1 EGKS - Kartelle - Unternehmen - Begriff - Wirtschaftliche Einheit

(EGKS-Vertrag, Artikel 65 § 1; EG-Vertrag, Artikel 85 Absatz 1)

2 EGKS - Kartelle - Verbot - Von einer Tochtergesellschaft begangene Zuwiderhandlung - Administrative Unterstützung durch die Muttergesellschaft - Zurechnung an die Tochtergesellschaft

(EGKS-Vertrag, Artikel 65 § 1)

3 EGKS - Kartelle - Geldbussen - Höhe - Bestimmung - Festsetzung der Geldbusse durch den Gemeinschaftsrichter - Befugnis zu unbeschränkter Nachprüfung

(EGKS-Vertrag, Artikel 36 Absatz 2)

Leitsätze


1 Das Verbot des Artikels 65 § 1 EGKS-Vertrag richtet sich ebenso wie das Verbot des Artikels 85 Absatz 1 EG-Vertrag insbesondere an "Unternehmen". Dabei ist als Unternehmen im Sinne des Artikels 85 EG-Vertrag eine wirtschaftliche Einheit anzusehen, die in einer einheitlichen Organisation personeller, materieller und immaterieller Mittel besteht, dauerhaft einen bestimmten wirtschaftlichen Zweck verfolgt und an einer Zuwiderhandlung im Sinne dieser Vorschrift beteiligt sein kann. Das gleiche hat für Artikel 65 EGKS-Vertrag zu gelten.

-*-

## Zu erledigen
Schreibe die Leitsätze zum Kartellverbot im EGKS-Vertrag oben ab ihrem letzten Satz weiter.

-*-

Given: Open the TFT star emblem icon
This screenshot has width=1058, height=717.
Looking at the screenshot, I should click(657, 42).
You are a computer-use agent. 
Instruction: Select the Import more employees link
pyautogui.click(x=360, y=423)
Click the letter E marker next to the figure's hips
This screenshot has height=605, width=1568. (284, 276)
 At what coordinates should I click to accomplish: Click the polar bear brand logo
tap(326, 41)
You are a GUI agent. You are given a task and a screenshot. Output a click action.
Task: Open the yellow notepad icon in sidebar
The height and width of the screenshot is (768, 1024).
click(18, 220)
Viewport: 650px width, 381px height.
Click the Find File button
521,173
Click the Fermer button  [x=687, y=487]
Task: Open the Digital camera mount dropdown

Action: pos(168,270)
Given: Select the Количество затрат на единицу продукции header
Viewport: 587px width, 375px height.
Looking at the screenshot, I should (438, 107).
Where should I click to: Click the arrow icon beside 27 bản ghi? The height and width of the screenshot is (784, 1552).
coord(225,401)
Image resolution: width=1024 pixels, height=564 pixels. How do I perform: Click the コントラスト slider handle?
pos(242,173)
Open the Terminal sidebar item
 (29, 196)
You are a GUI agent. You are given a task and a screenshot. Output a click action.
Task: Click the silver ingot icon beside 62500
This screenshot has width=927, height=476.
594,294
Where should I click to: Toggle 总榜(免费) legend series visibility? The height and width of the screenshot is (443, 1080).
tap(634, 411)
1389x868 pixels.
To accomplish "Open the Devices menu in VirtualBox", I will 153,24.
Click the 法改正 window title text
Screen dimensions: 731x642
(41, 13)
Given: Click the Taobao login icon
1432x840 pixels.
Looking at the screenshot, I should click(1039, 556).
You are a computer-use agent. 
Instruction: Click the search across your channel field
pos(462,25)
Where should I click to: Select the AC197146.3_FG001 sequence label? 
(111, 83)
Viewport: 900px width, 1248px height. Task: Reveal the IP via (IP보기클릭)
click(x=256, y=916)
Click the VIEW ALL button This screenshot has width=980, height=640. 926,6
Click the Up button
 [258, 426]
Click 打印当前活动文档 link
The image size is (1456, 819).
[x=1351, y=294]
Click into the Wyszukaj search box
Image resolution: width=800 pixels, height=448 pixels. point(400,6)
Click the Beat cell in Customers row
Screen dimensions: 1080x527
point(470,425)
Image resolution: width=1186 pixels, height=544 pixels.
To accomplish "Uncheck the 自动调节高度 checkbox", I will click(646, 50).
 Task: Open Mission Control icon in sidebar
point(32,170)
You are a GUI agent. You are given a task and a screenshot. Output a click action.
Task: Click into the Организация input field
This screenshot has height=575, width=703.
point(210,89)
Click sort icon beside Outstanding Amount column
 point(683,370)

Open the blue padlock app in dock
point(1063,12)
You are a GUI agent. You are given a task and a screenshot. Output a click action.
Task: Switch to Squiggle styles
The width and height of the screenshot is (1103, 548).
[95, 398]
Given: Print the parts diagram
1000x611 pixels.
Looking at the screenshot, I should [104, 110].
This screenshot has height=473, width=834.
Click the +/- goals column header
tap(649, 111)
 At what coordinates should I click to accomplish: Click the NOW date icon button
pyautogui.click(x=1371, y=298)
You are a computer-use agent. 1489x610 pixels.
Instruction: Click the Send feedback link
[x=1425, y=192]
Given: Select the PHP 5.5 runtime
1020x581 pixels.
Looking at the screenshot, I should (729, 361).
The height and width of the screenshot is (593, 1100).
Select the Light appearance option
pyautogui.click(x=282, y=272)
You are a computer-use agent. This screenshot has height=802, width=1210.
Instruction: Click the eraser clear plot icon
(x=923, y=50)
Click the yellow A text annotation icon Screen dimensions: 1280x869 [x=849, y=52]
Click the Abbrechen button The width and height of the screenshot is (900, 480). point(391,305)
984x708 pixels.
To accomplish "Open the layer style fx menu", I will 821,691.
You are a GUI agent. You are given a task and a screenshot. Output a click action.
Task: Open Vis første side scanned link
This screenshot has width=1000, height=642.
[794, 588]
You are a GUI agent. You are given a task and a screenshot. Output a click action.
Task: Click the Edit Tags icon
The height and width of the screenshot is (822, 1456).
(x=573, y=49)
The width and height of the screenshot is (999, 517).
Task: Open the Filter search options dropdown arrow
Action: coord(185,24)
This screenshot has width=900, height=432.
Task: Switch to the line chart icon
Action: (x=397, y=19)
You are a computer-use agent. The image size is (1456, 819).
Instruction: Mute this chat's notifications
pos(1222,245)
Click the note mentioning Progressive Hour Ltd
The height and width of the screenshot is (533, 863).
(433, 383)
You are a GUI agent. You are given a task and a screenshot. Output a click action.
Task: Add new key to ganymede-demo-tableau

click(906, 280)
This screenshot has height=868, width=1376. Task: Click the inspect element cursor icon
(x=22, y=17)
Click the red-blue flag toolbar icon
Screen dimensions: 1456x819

-*-

## Ergebnis
2 Nach der Rechtsprechung kann das Vorgehen von Tochtergesellschaften unter bestimmten Umständen der Muttergesellschaft, mit der sie eine wirtschaftliche Einheit bilden, zugerechnet werden, insbesondere wenn die Tochtergesellschaft trotz eigener Rechtspersönlichkeit ihr Marktverhalten nicht selbständig bestimmt, sondern im wesentlichen Weisungen der Muttergesellschaft befolgt. Ebenso kann einer Gesellschaft, die für die Koordinierung des Vorgehens einer Gruppe von Gesellschaften verantwortlich ist, die Verantwortung für Zuwiderhandlungen von Gesellschaften dieser Gruppe zugerechnet werden, auch wenn diese rechtlich gesehen keine Tochtergesellschaften sind.

Angesichts des Grundkonzepts der wirtschaftlichen Einheit, das dieser Rechtsprechung zugrunde liegt, kann diese unter bestimmten Umständen auch im umgekehrten Fall angewandt werden. So darf die Kommission das Verhalten der Muttergesellschaft ihrer Tochtergesellschaft zurechnen, wenn diese hauptsächlicher Urheber und Nutznießer der Zuwiderhandlungen ist, während ihre Muttergesellschaft lediglich ergänzend administrative Unterstützung leistete und damit die Vornahme der Zuwiderhandlungen durch die Tochtergesellschaft erleichterte, ohne eine Entscheidungsbefugnis oder ein Initiativrecht zu haben.

3 Die Festsetzung einer Geldbusse durch das Gericht im Rahmen der Ausübung seiner Befugnis zu unbeschränkter Nachprüfung ist dem Wesen nach kein streng mathematischer Vorgang. Im übrigen ist das Gericht nicht an die Berechnungen der Kommission gebunden, sondern hat unter Berücksichtigung aller Umstände des Einzelfalls eine eigene Beurteilung vorzunehmen.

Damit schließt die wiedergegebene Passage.